Capecchi's team also chose the HPRT gene for their early studies. Standard methods were available for selectively growing cells with functional HPRT enzymes and had already been used for several years for selection of mutants, hybridoma cells in monoclonal antibody production etc. Thomas and Capecchi [36] introduced a neomycin resistance gene into an exon of the HPRT gene in ES cells and showed that clones of transfected cells had lost HPRT but gained neoR activity. They concluded in their Cell paper that "It is hoped that this combination of using ES cells as the recipient cell line and site-specific mutagenesis achieved by gene targeting will provide the means for generating mice of any desired genotype." [36] They continued by outlining an experimental strategy:
"An advantage of this scenario is that the first generation chimera will usually be heterozygous for the targeted mutation and that subsequent breeding can be used to generate the homozygous animal. Thus, only one of the two loci need be inactivated, and recessive lethals can be maintained as heterozygotes. If successful, this technology will be used in the future to dissect the developmental pathway of the mouse as well as to generate mouse models for human disease." [36]
This vision has become reality and is now a cornerstone of experimental medicine.
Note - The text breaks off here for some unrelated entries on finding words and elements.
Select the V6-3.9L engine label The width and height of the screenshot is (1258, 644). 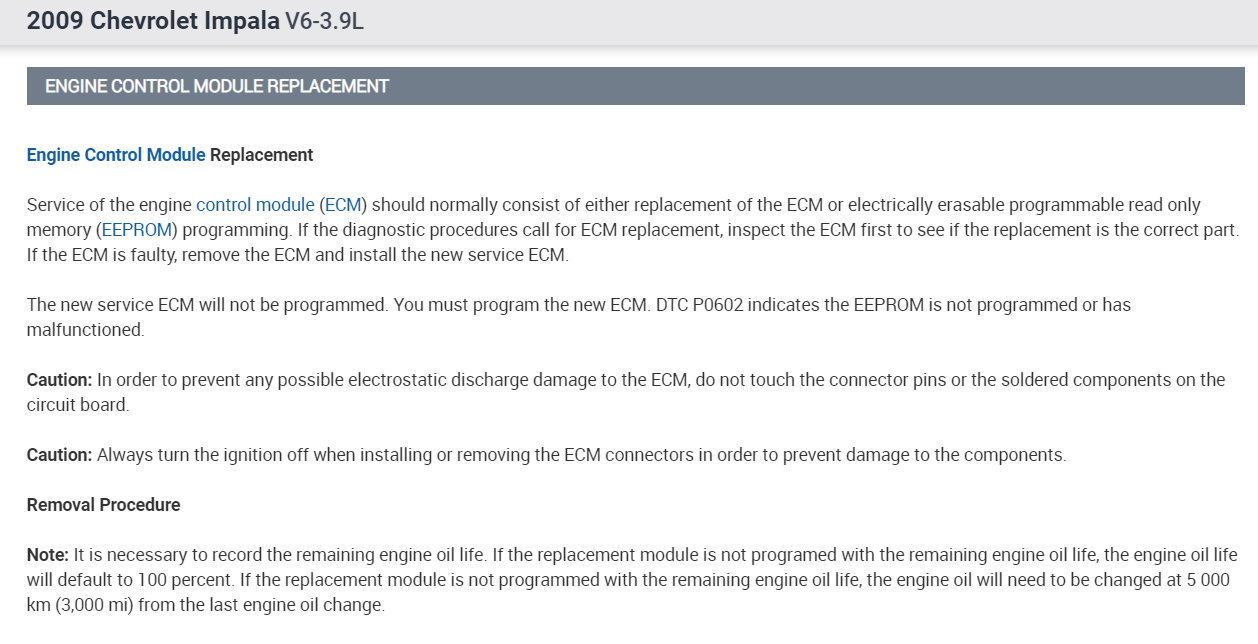pos(325,21)
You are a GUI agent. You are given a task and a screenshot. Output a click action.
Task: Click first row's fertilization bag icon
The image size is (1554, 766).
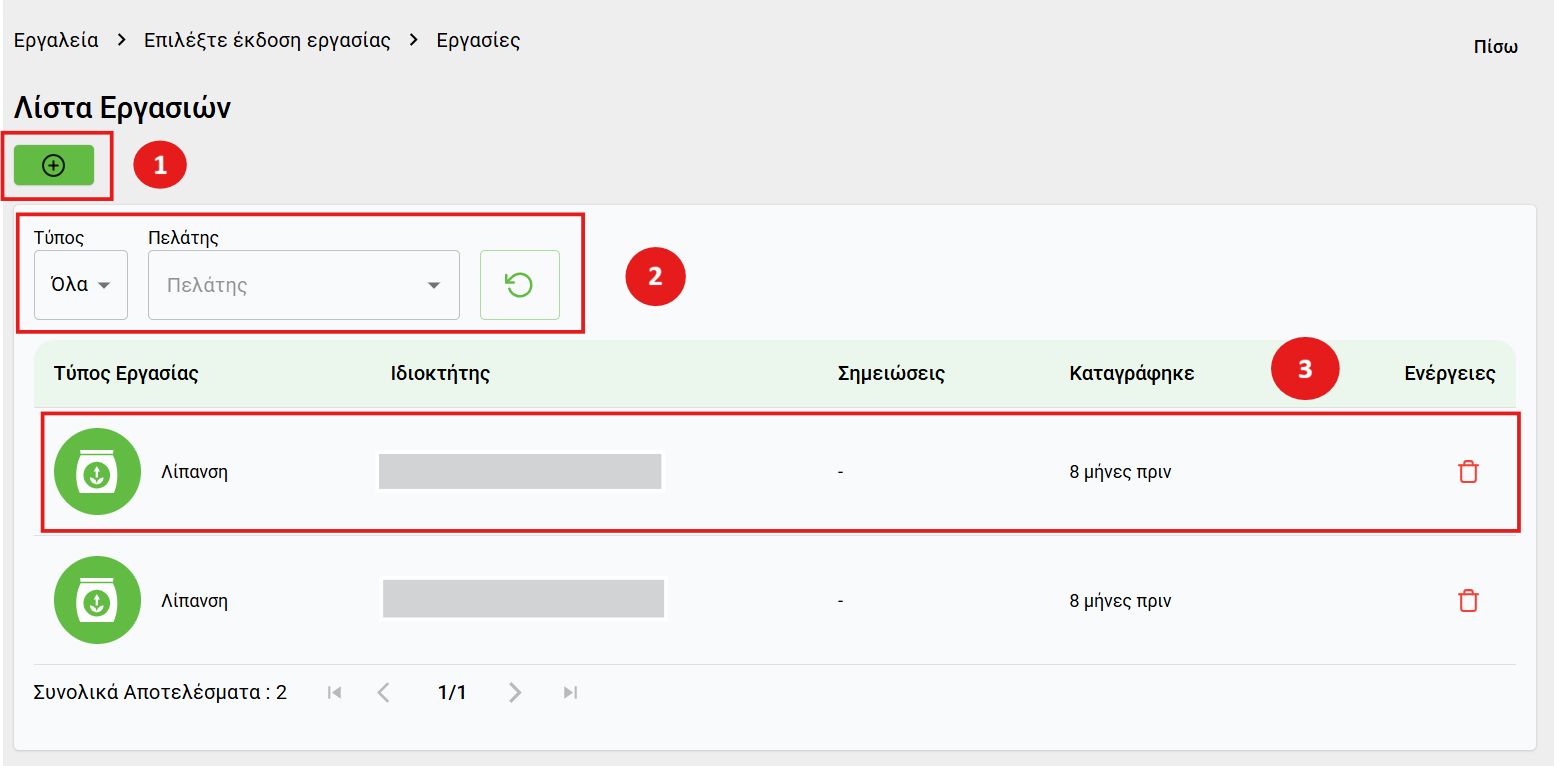click(x=97, y=472)

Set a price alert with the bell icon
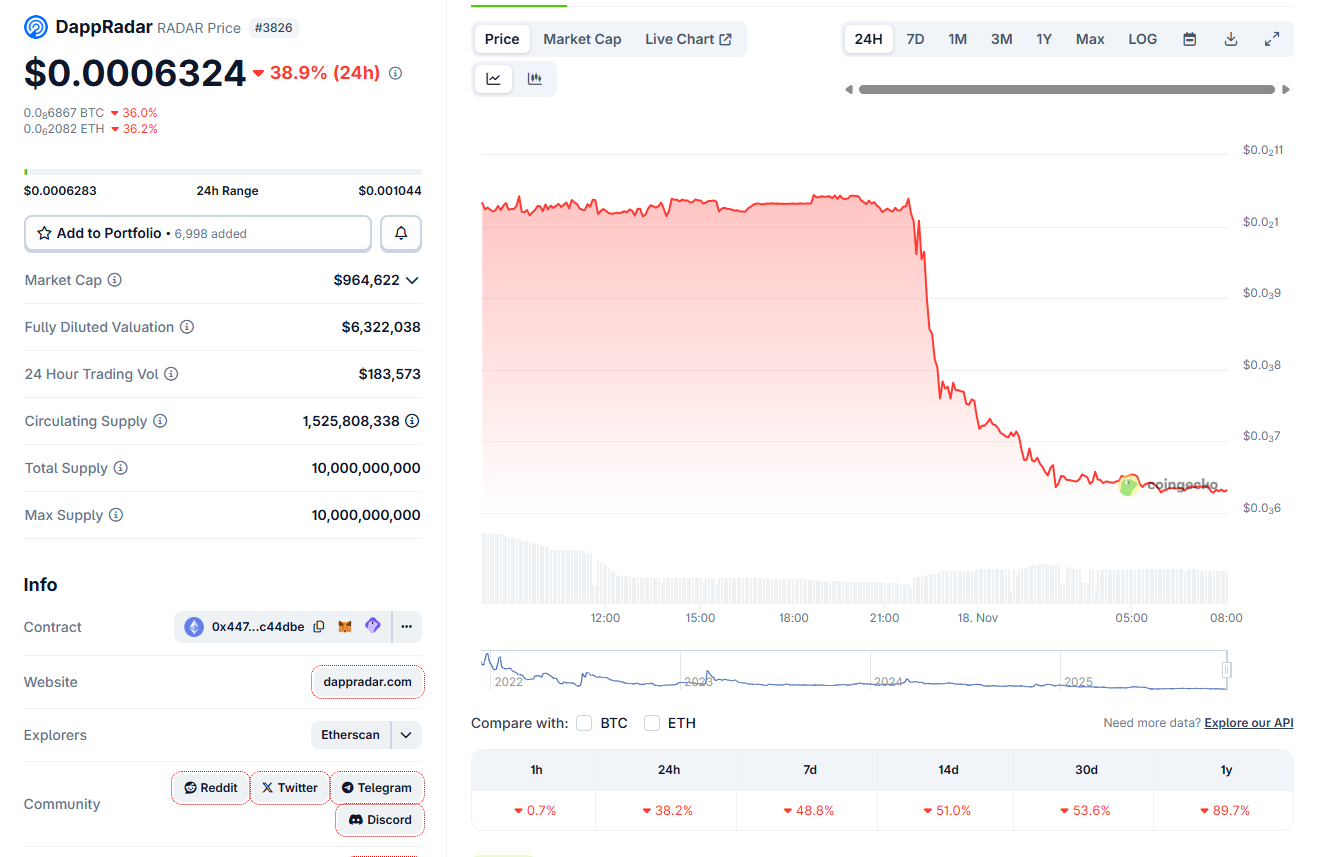(400, 232)
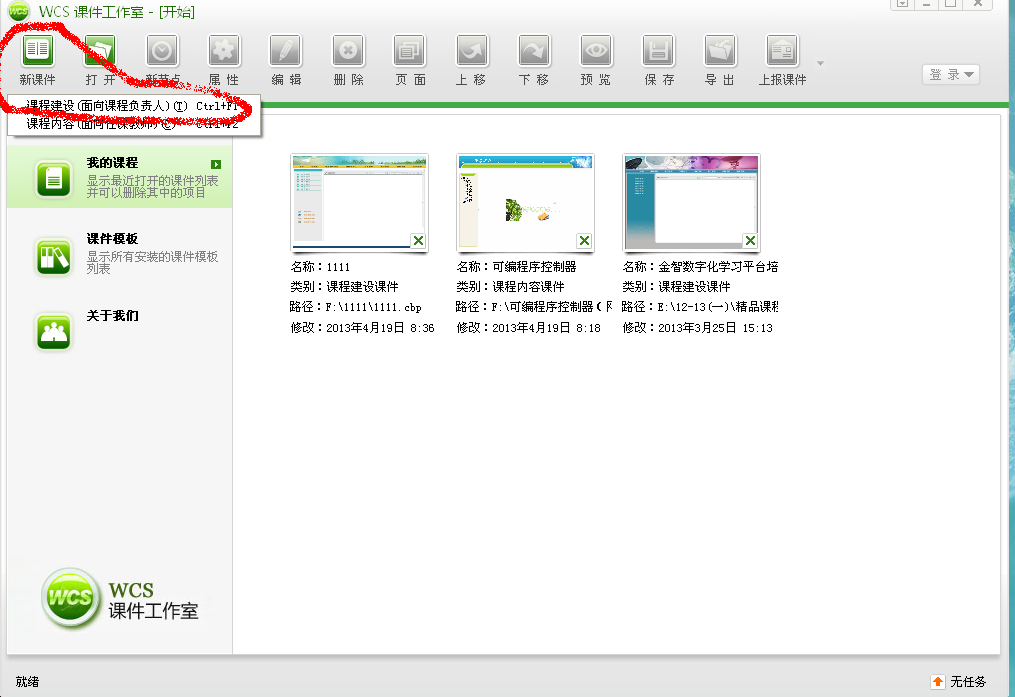Click the 新课件 (New Courseware) toolbar icon
1015x697 pixels.
[x=38, y=50]
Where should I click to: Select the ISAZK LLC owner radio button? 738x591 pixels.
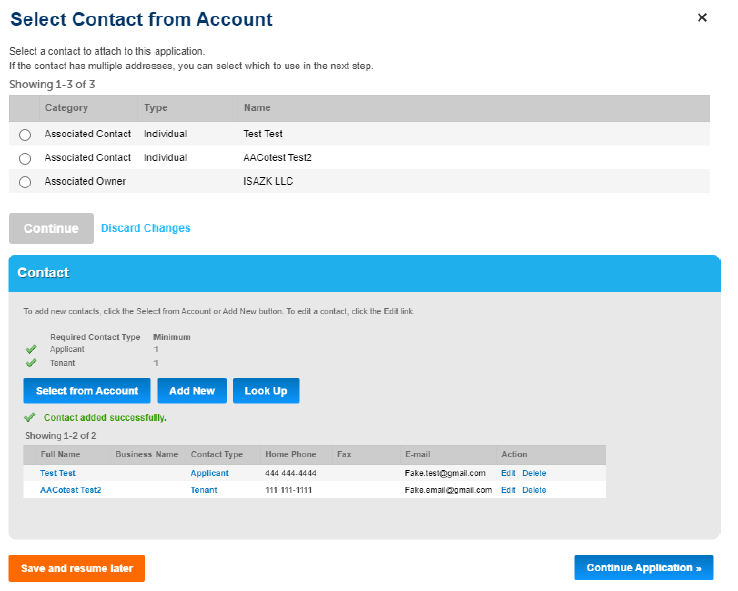(x=25, y=183)
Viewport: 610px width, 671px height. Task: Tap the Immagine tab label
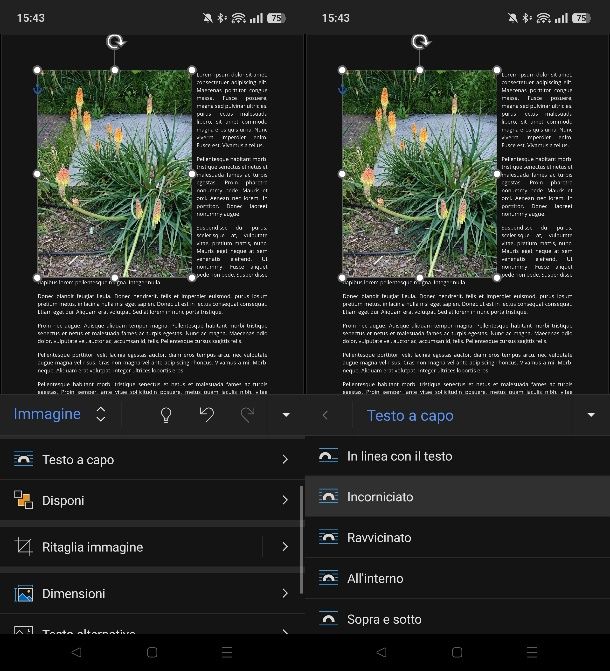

It was important to proceed from the "model gene" HPRT to a general strategy that would allow targeting of genes whose function cannot be selected for in cell culture. Thomas and Capecchi [36] had pointed out that the frequency of homologous recombination vs random integration was 1/1,000, which should be high enough to permit targeting of non-selectable genes as well. This observation prompted work to develop the methods needed for such approaches. The following year, Capecchi's positive-negative selection strategy for enriching ES cells containing a targeted disruption of any transfected gene was presented in Nature [37] (Fig 2). A neomycin resistance element (neoR) is introduced into an exon of the replacement vector, which also has a thymidine kinase (HSV-tk) element at its end. Homologous recombination of the targeted gene will result in neoR expression but the tk element will be lost since it was outside of the recombining DNA sequences. In contrast, random integration of the replacement vector will introduce tk as well as neoR into the gene. This strategy was successfully used to disrupt the int-2 gene, which is a member of the fibroblast growth factor (FGF) family [37].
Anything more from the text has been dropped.